Local by-elections, the national picture: Lib Dems at 12%
by Stephen Tall on January 30, 2011
The Voice reported late on Thursday night the excellent performance of the Lib Dems in Winchester, recording a strong council by-election hold in the improbably-named Oliver’s Battery and Badger Farm.
The Independent, noting the party’s victory, however also recorded the national projections based on January’s eight local by-elections, which show the state of the parties as:
- Lab 39.4%, C 38.6%, Lib Dem 12.1%.
The report added:
… six of the contests were in areas where Lib Dems are traditionally the main challengers to Tories. In most of these the Conservative vote held up. This contrasted starkly with a huge swing to Labour in the only seat it was defending. In the one remaining result, at Camborne in Cornwall, the party also managed a big recovery in a ward where it traditionally performed strongly but had fallen back in recent elections.
This confirms suggestions of a split between the two halves of Britain with the better-off possibly being concerned with the deficit and the poorer areas with cuts.
Though 12% is well above YouGov’s current polling projections (8% again in today’s daily tracker), it shows what a mountain the party will have to climb in this May’s elections for the Scottish parliament, Welsh assemby and English council elections.
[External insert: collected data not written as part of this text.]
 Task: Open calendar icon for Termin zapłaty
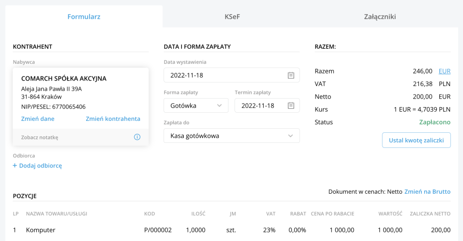click(290, 106)
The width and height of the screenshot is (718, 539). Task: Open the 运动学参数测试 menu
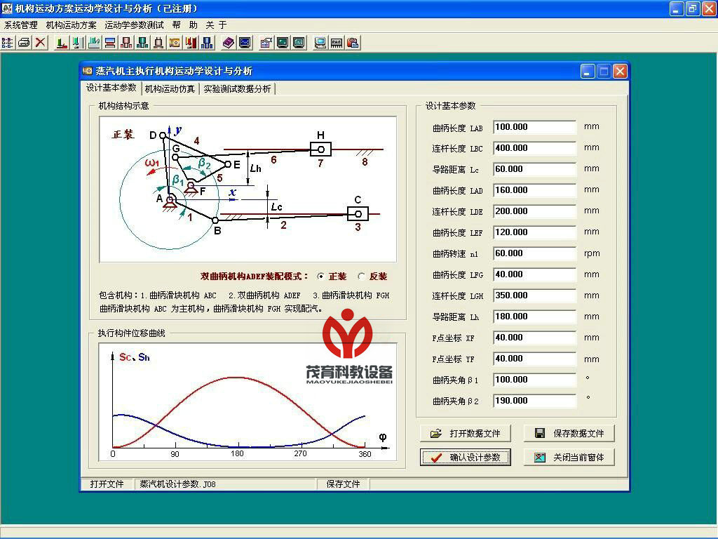(x=134, y=25)
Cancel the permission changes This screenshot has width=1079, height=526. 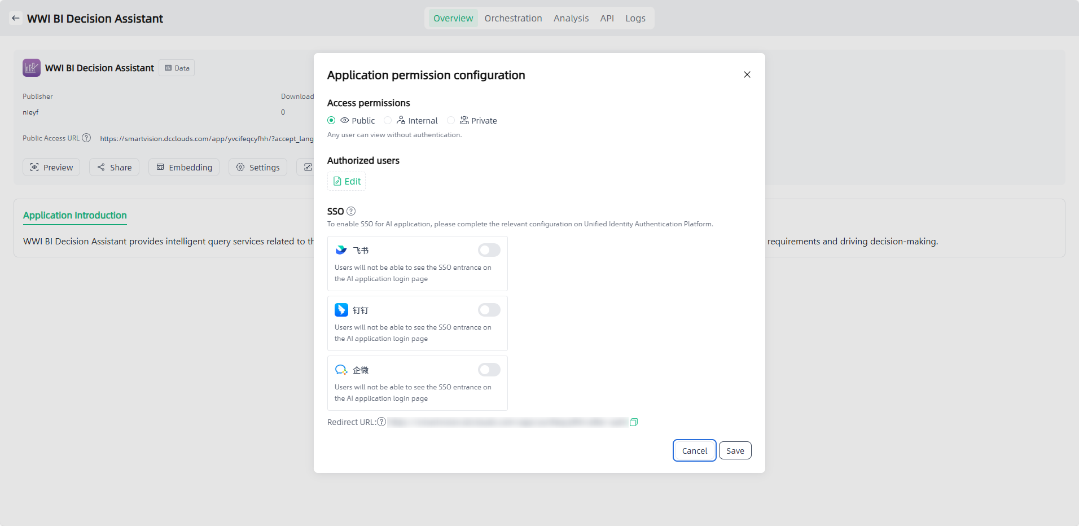[x=694, y=450]
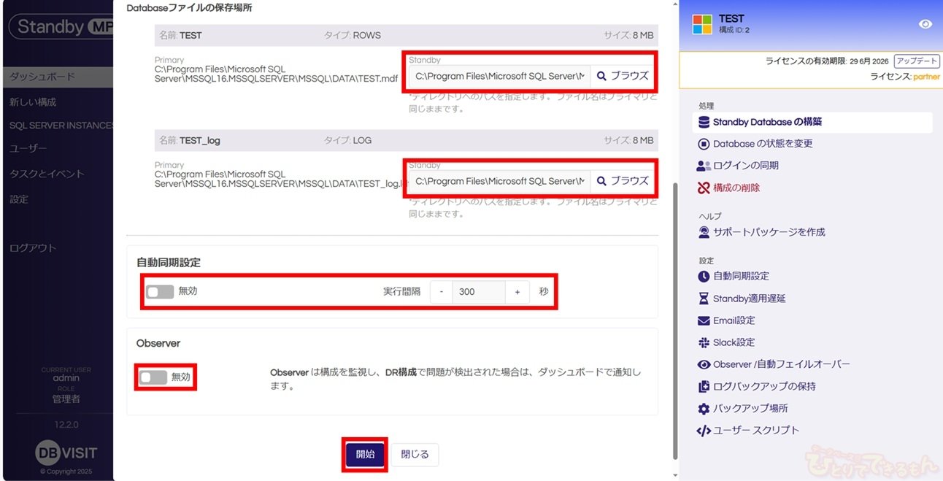The width and height of the screenshot is (943, 481).
Task: Click the red configuration delete icon
Action: (x=704, y=188)
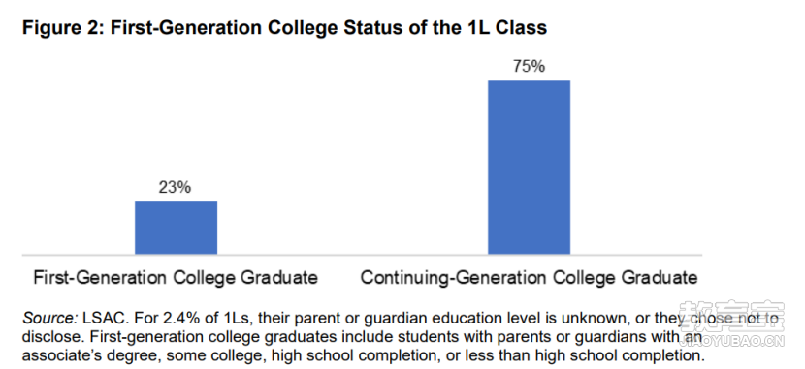Click the horizontal axis baseline between bars

pyautogui.click(x=352, y=254)
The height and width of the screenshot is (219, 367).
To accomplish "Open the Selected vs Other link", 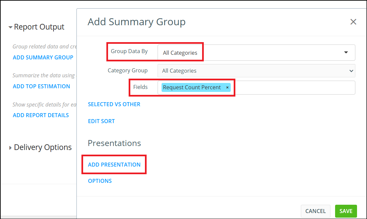I will coord(114,104).
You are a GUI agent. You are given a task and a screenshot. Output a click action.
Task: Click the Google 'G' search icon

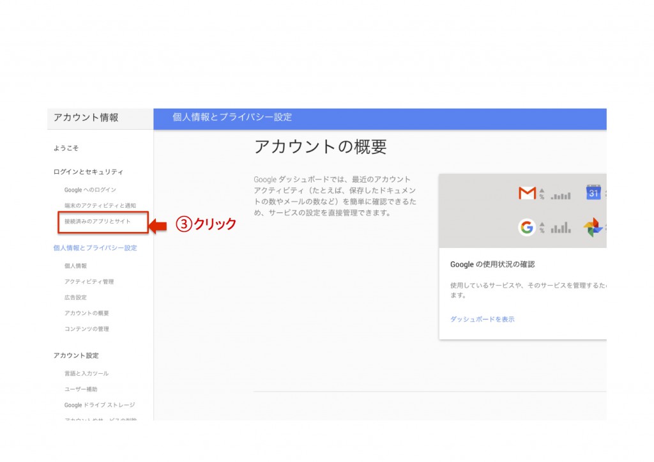coord(527,227)
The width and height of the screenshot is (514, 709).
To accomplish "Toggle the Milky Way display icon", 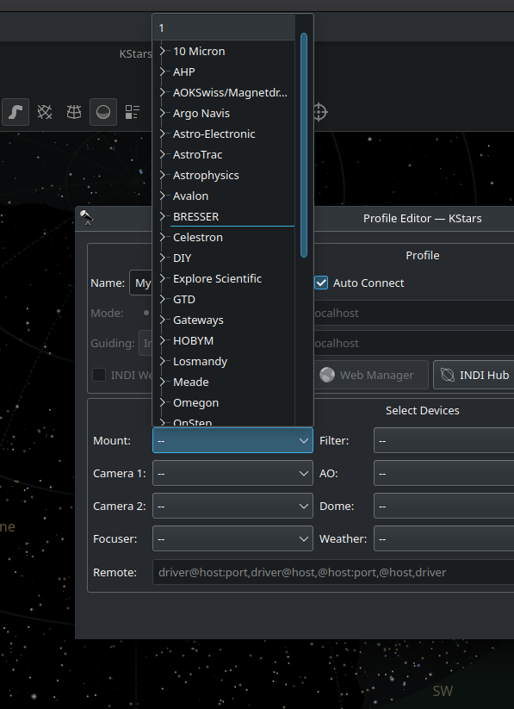I will click(x=15, y=112).
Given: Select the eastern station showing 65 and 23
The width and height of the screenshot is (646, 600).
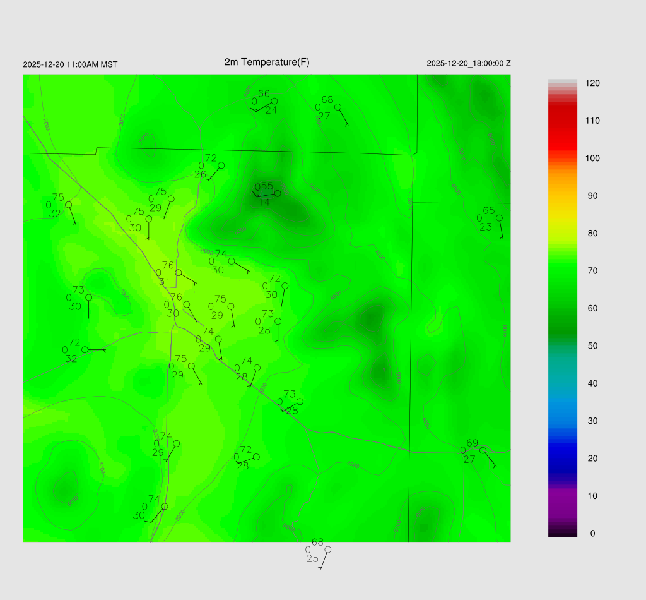Looking at the screenshot, I should [499, 218].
There is at least some comfort for the wannabe-elected and activists: the old message that where the party works, it wins (or at least maintains its vote), can be true — even in a Coalition climate.
2 comments
New post: Local by-elections, the national picture: Lib Dems at 12% http://bit.ly/gbN1Vq
by Stephen Tall on January 30, 2011 at 6:08 pm. #
Well, that’s strange. I’ve been tallying up the local by-elections since the general election and I have the January tally as Con 44% Lab 23% Lib Dem 22%. Is there a standardised method of calculating local election vote shares?